══ Data for this task

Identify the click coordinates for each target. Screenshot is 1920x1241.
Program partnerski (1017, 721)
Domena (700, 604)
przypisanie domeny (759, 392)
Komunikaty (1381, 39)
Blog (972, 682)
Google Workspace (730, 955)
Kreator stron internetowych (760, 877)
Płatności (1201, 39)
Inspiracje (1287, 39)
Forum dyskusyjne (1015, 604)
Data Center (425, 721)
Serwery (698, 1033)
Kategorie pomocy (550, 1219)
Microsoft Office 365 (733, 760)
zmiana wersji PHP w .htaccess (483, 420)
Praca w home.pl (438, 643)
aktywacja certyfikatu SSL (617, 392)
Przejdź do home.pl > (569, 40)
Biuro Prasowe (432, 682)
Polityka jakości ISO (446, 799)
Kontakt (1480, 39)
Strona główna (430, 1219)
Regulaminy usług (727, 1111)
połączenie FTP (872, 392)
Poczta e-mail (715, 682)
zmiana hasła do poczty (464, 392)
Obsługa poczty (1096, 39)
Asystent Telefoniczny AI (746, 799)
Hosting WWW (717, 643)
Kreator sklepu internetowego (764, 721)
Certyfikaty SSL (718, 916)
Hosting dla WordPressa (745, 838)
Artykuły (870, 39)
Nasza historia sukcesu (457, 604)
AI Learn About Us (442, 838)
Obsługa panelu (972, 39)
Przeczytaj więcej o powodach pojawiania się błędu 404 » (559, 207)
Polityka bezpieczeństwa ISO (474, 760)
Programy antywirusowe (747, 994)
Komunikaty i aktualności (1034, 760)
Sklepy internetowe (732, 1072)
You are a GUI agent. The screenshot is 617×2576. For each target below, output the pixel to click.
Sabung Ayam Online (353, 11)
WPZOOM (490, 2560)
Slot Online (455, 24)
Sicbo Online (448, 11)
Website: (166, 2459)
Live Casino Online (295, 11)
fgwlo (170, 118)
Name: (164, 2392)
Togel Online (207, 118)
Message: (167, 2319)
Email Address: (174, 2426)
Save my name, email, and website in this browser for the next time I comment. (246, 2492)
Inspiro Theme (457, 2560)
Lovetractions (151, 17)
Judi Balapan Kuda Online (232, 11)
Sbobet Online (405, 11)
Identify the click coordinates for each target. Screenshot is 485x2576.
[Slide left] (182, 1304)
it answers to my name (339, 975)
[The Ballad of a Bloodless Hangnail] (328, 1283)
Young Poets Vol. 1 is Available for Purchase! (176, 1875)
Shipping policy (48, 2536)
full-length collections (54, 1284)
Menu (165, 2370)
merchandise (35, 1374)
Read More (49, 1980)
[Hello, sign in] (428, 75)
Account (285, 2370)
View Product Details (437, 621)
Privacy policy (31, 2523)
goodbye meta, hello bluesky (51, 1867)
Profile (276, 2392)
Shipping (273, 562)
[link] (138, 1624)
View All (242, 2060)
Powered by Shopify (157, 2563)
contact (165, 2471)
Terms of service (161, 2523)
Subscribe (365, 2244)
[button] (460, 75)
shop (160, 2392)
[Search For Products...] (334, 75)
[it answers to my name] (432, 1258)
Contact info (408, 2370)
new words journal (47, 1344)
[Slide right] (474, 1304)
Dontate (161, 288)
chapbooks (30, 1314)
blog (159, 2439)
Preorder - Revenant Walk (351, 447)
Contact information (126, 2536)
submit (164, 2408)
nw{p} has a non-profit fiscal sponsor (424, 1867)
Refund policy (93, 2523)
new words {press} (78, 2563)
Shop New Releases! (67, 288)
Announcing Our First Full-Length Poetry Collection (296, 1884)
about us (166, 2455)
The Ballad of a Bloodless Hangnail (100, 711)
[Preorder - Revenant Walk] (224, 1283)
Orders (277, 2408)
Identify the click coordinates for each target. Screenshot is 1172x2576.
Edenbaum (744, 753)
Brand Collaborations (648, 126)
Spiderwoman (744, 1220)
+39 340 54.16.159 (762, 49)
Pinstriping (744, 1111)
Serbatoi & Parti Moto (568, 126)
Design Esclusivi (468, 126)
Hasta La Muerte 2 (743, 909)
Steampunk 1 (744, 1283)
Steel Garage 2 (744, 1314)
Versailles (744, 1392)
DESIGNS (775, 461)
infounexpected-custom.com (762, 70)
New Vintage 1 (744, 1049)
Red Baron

════

Your answer should be every line above that contains the word "poczty".

# [Response to the task]
zmiana hasła do poczty (464, 392)
Obsługa poczty (1096, 39)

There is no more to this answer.